Una cooperativa locale per il latte: è questa la proposta lanciata da Maurizio Fugatti. La manifestazione avvenuta sabato 7 novembre presso lo stabilimento della multinazionale francese Lactalis a Ospedaletto Lodigiano, alla quale hanno aderito anche allevatori trentini, è sintomo di un clima di esasperazione e preoccupazione nato all’interno del mondo degli allevatori italiani e trentini. Infatti la decisione da parte dell’azienda di voler sospendere l’attività di ritiro del latte da alcune stalle non sarebbe coincisa con la volontà di mettere fine all’importazione di latte e derivati stranieri da distribuire sul mercato con il marchio Made in Italy. Uno sberleffo a danno del prodotto a chilometro zero, della qualità di quest’ultimo e dell’enorme lavoro svolto quotidianamente.
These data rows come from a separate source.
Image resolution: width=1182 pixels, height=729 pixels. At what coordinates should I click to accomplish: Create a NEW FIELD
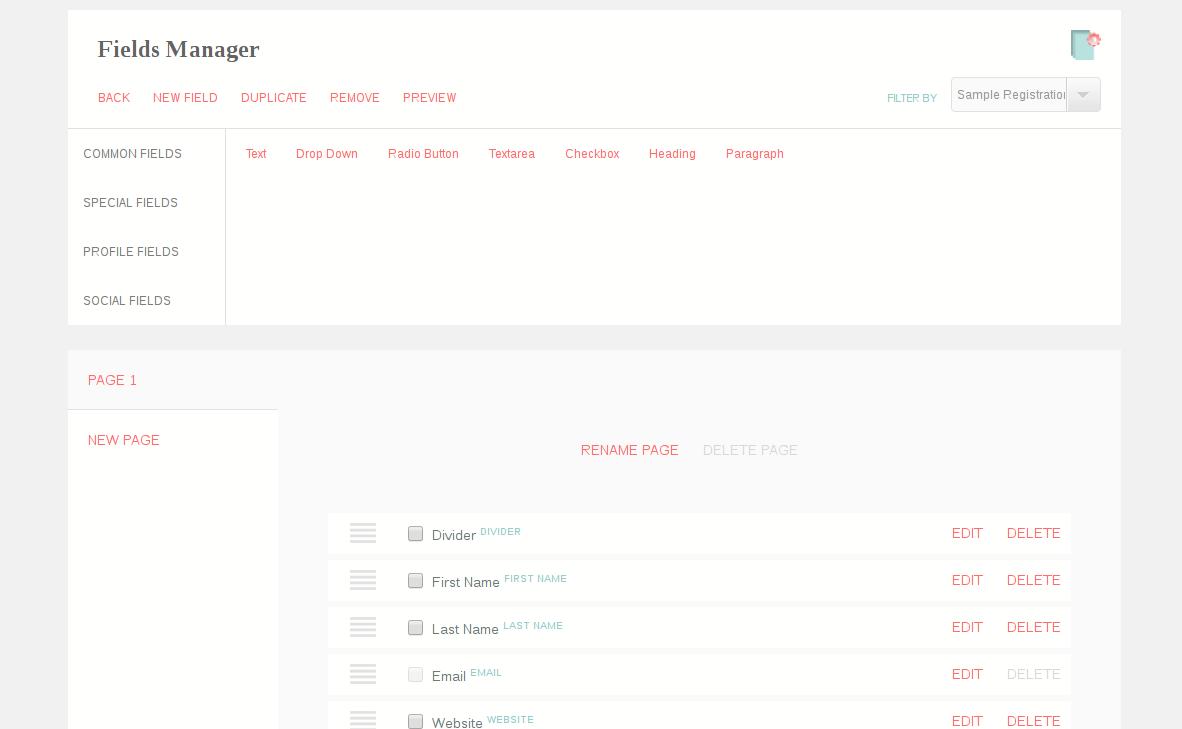[x=185, y=98]
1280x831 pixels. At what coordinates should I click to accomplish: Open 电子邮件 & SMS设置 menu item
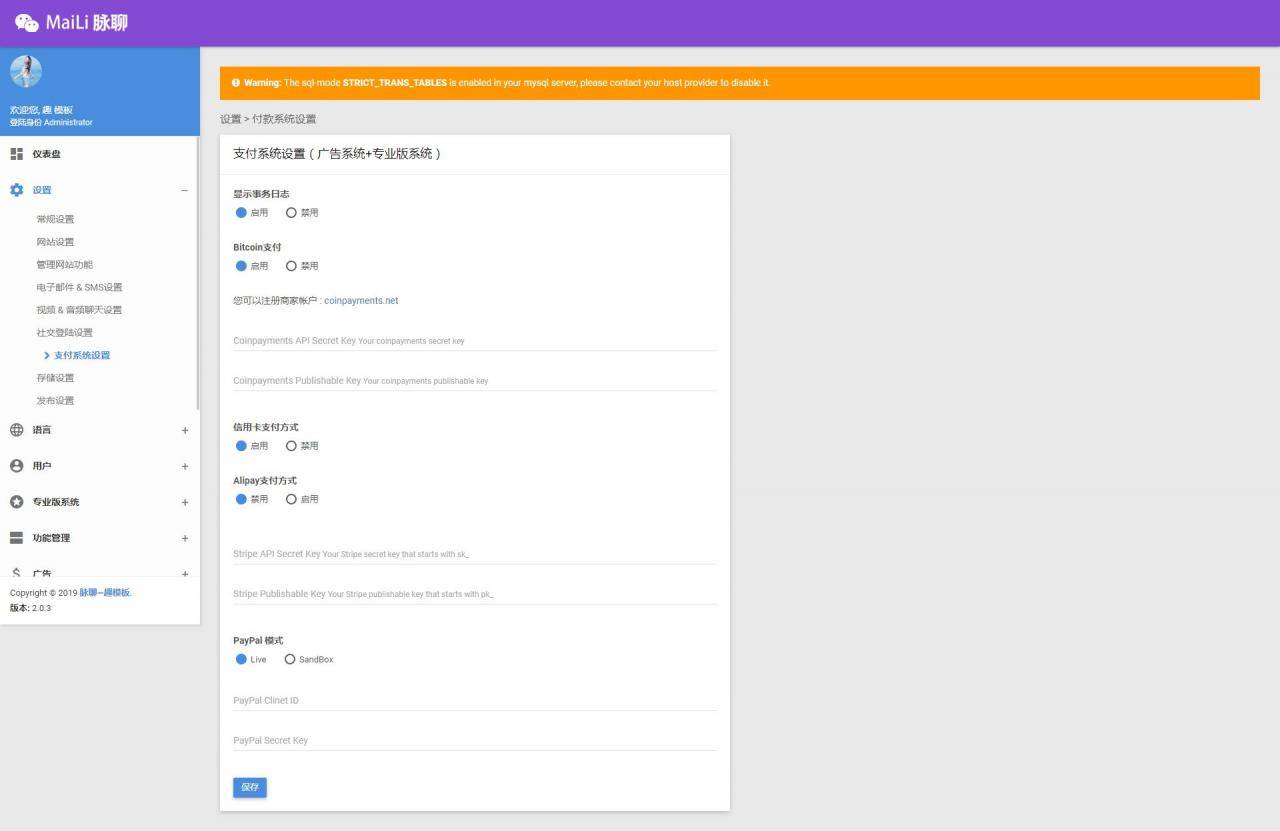[79, 287]
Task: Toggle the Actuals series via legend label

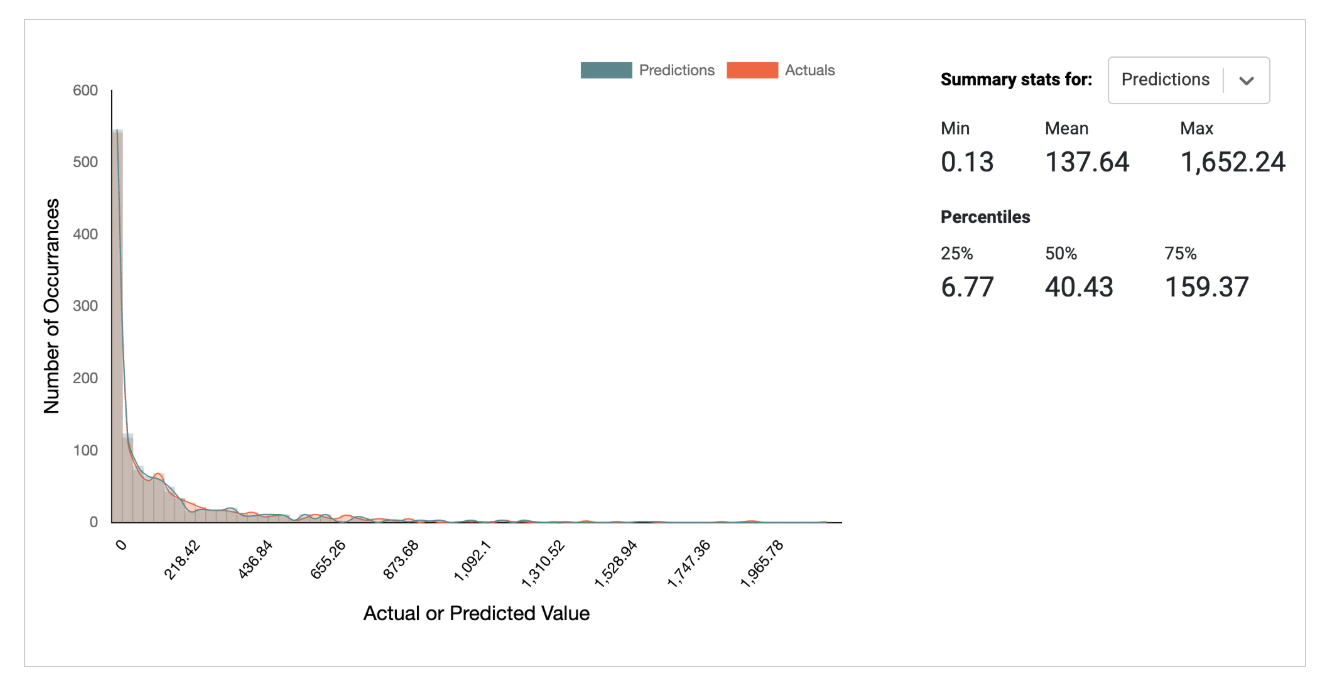Action: click(x=809, y=71)
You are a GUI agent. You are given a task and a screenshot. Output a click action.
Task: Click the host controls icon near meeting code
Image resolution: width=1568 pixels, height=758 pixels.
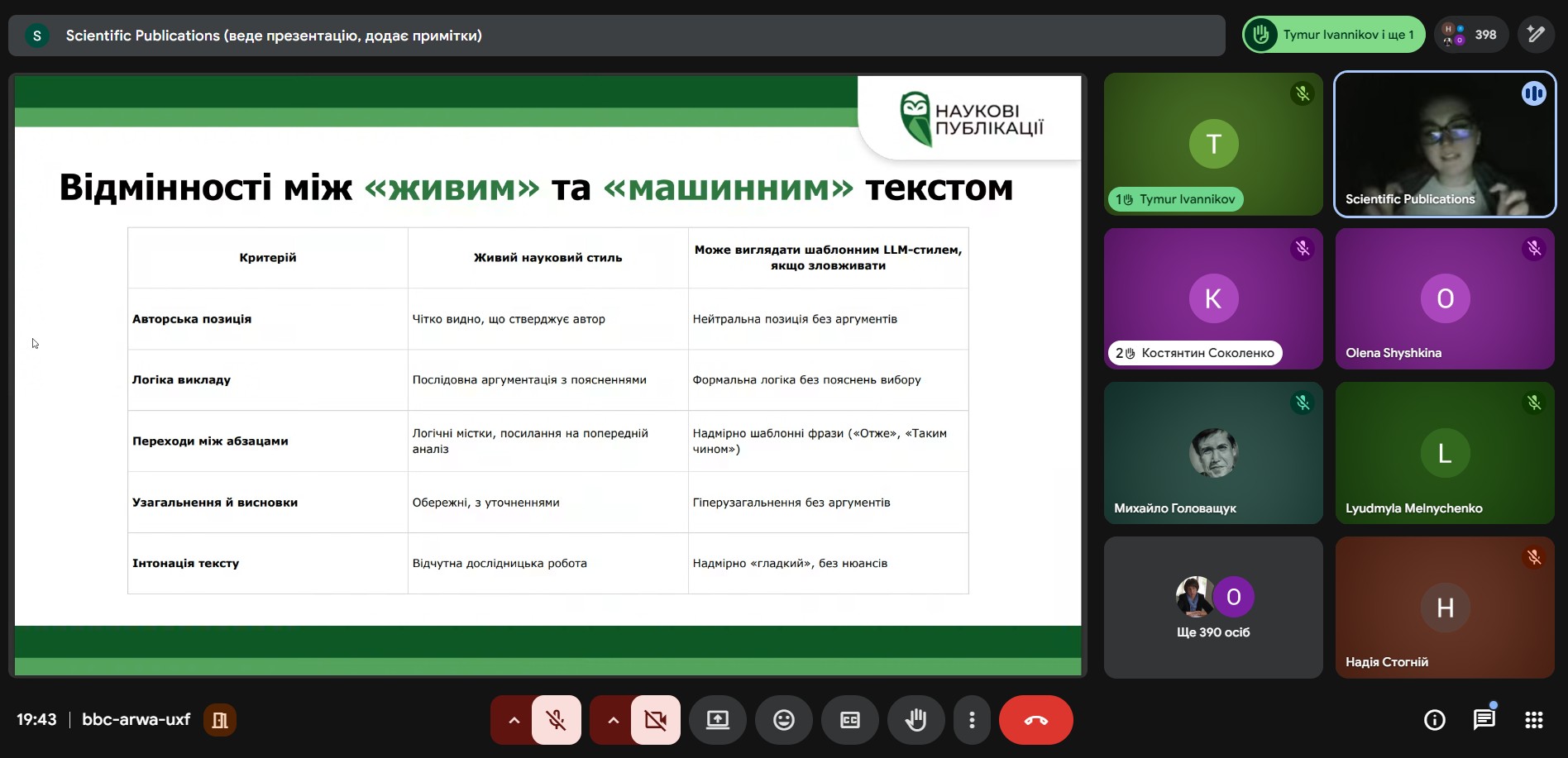pyautogui.click(x=220, y=720)
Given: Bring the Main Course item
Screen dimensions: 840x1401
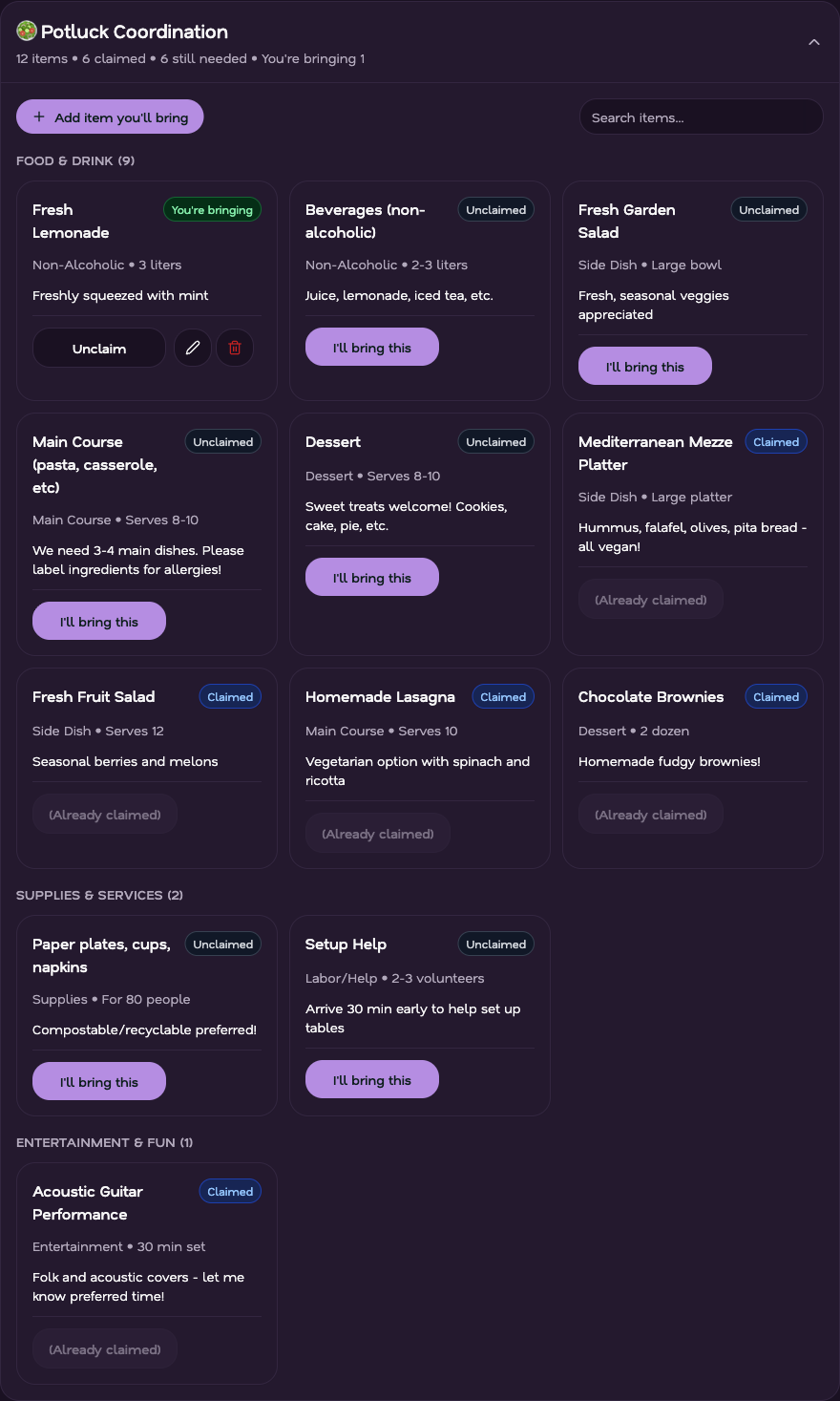Looking at the screenshot, I should tap(99, 621).
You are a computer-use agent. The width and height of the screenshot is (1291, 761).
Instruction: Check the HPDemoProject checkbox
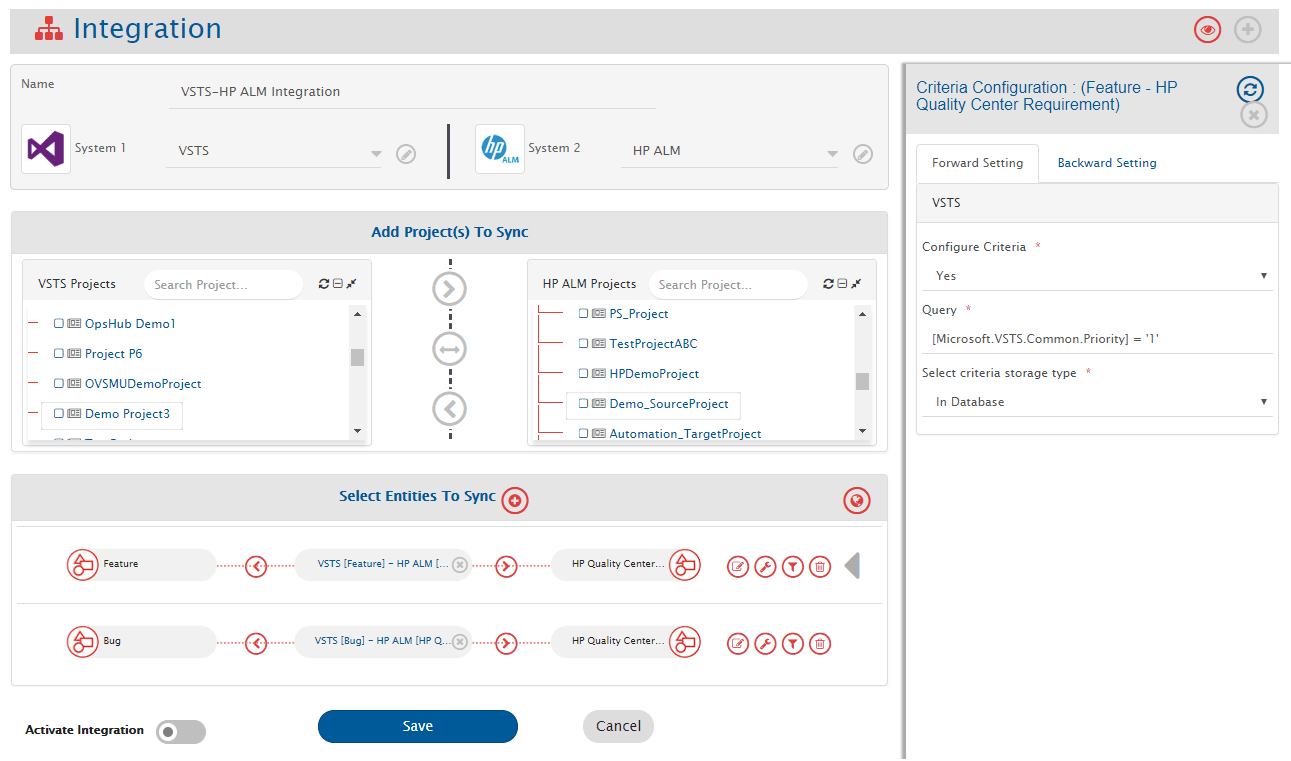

Oltre a ciò, Coldiretti sostiene che in Italia il latte fresco venga fatto pagare ai consumatori il 30% in più rispetto alla Germania e il 20% in più rispetto alla Francia; e questo purtroppo non certo per la qualità dato che alcune aziende specializzate nella produzione di prodotti lattiero-caseari presenti sulla Penisola non sempre utilizzerebbero latte italiano!
Sulla vicenda è quindi intervenuto anche Maurizio Fugatti che in merito è intervenuto affermando: “Una soluzione affinchè si possa salvaguardare il Made in Italy e far sopravvivere i numerosi allevatori locali, anche trentini, sarebbe forse l’Istituzione di un operatore pubblico in accordo col mondo cooperativo locale, che possa raccogliere il latte delle aziende sparse sul territorio trentino incentivando la produzione di cibo sano e controllato. In tal modo si avrà una propria autonomia alimentare senza il bisogno di importazioni dissennate”.